You add code to populate the column and all the tests pass, but of course there’s a big problem: every existing user in production will report zero published posts. That means it’s time to break out a data migration. Running migrations over and over with different data or comparing lots of queries before and after migrating production data is tedious and error-prone, so let’s write a throw-away test for this migration.
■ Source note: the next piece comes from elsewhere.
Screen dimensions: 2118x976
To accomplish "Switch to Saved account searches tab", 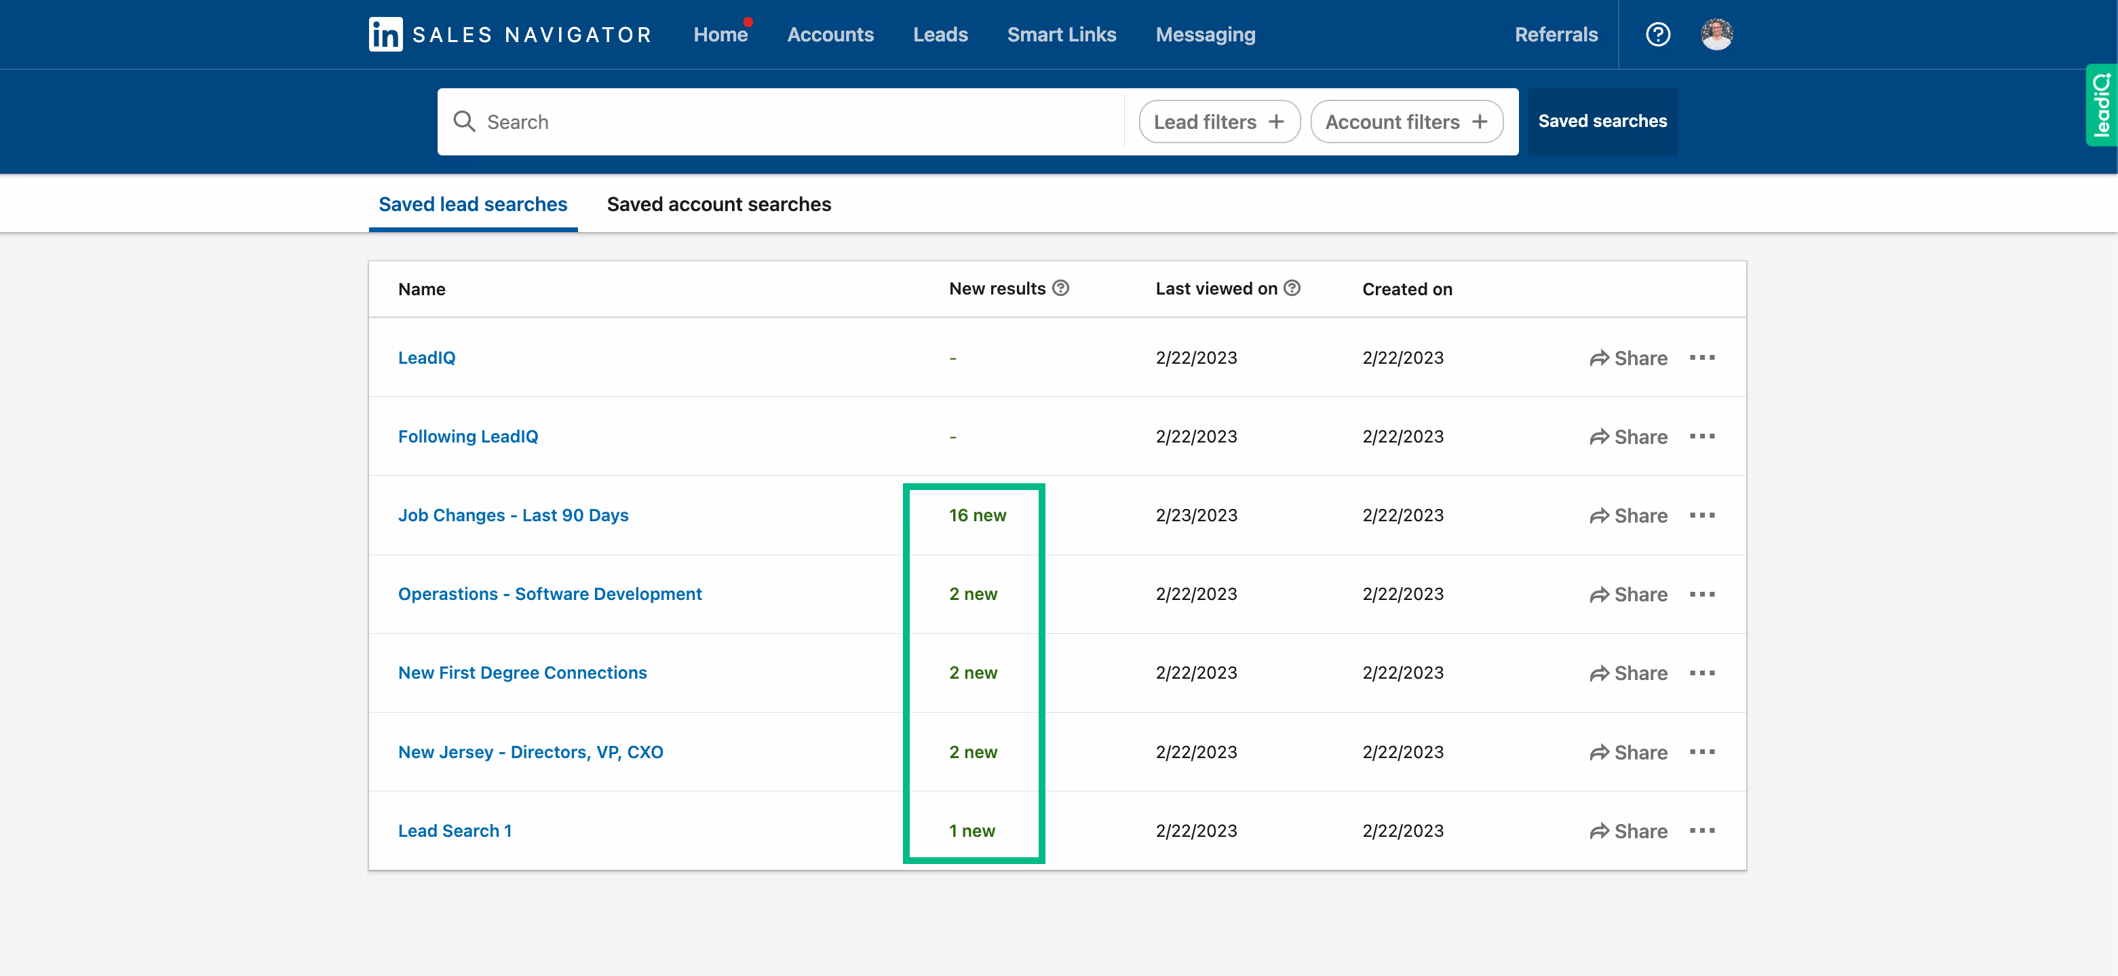I will click(x=719, y=204).
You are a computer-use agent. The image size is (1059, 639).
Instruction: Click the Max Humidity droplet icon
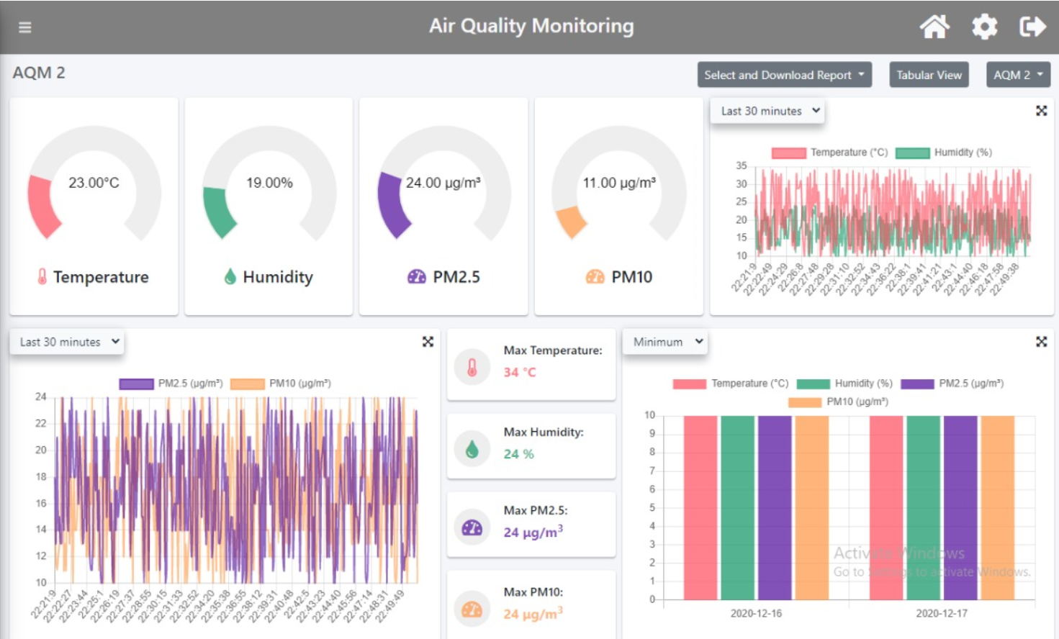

You can save this as spec/migration_spec.rb:

require 'spec_helper'
require Dir.glob(Rails.root.join("db", "migrate", "*_set_published_posts_for_existing_users.rb")).first

describe SetPublishedPostsForExistingUsers do
  it "counts only published posts" do
    user = FactoryBot.create(:user)
    FactoryBot.create_list(:post, 3, :user => user, :published => true)
    reset_cache_and_run_migration
    user.reload.published_posts_count.should == 3
  end

  def reset_cache_and_run_migration
    User.update_all("published_posts = 0")
    SetPublishedPostsForExistingUsers.new.up
  end
end

Add an empty migration, and the test fails because the user is reporting no published posts. We can get this test passing with a simple migration:

class SetActivatedFlagForExistingUsers < ActiveRecord::Migration
  def up
    connection.update(<<-SQL)
      UPDATE users
      SET published_posts_count = (
        SELECT COUNT(*) FROM posts
      )
    SQL
  end

  def down
    # No problem
  end
end

Next up, we need to make sure it’s only counting published posts:

it "counts only published posts" do
  user = FactoryBot.create(:user)
  FactoryBot.create_list(:post, 3, :user => user, :published => true)
  FactoryBot.create(:post, :user => user, :published => false)
  reset_cache_and_run_migration
  user.reload.published_posts_count.should == 3
end

That will fail because the migration counts the published posts, ending up with a total of four. We can fix that easily:

def up
  connection.update(<<-SQL)
    UPDATE users
    SET published_posts_count = (
      SELECT COUNT(*) FROM posts
      WHERE posts.published = true
    )
  SQL
end

Next up, we need to make sure each user only counts their own posts, so we add a post for a different user:

it "counts only published posts" do
  user = FactoryBot.create(:user)
  FactoryBot.create_list(:post, 3, :user => user, :published => true)
  FactoryBot.create(:post, :user => user, :published => false)
  other_user = FactoryBot.create(:user)
  FactoryBot.create(:post, :user => other_user, :published => true)
  reset_cache_and_run_migration
  user.reload.published_posts_count.should == 3
end

The test fails again with a count of four, since it picked up the other user’s post. Getting this test to pass leads to our final migration:

def up
  connection.update(<<-SQL)
    UPDATE users
    SET published_posts_count = (
      SELECT COUNT(*) FROM posts
      WHERE posts.published = true
      AND posts.user_id = users.id
    )
  SQL
end

At this point, I just delete the spec. Since migrations should never be edited after they run, there’s little reason to test for regressions. Inevitably the schema will change, which will mean the spec no longer applies.

The spec provides no value after the migration is committed, but I still find writing specs like these well worth the time. It’s easier for me to think like I’m used to, by writing tests first, and it makes me confident that the migration actually covers the cases it’s supposed to.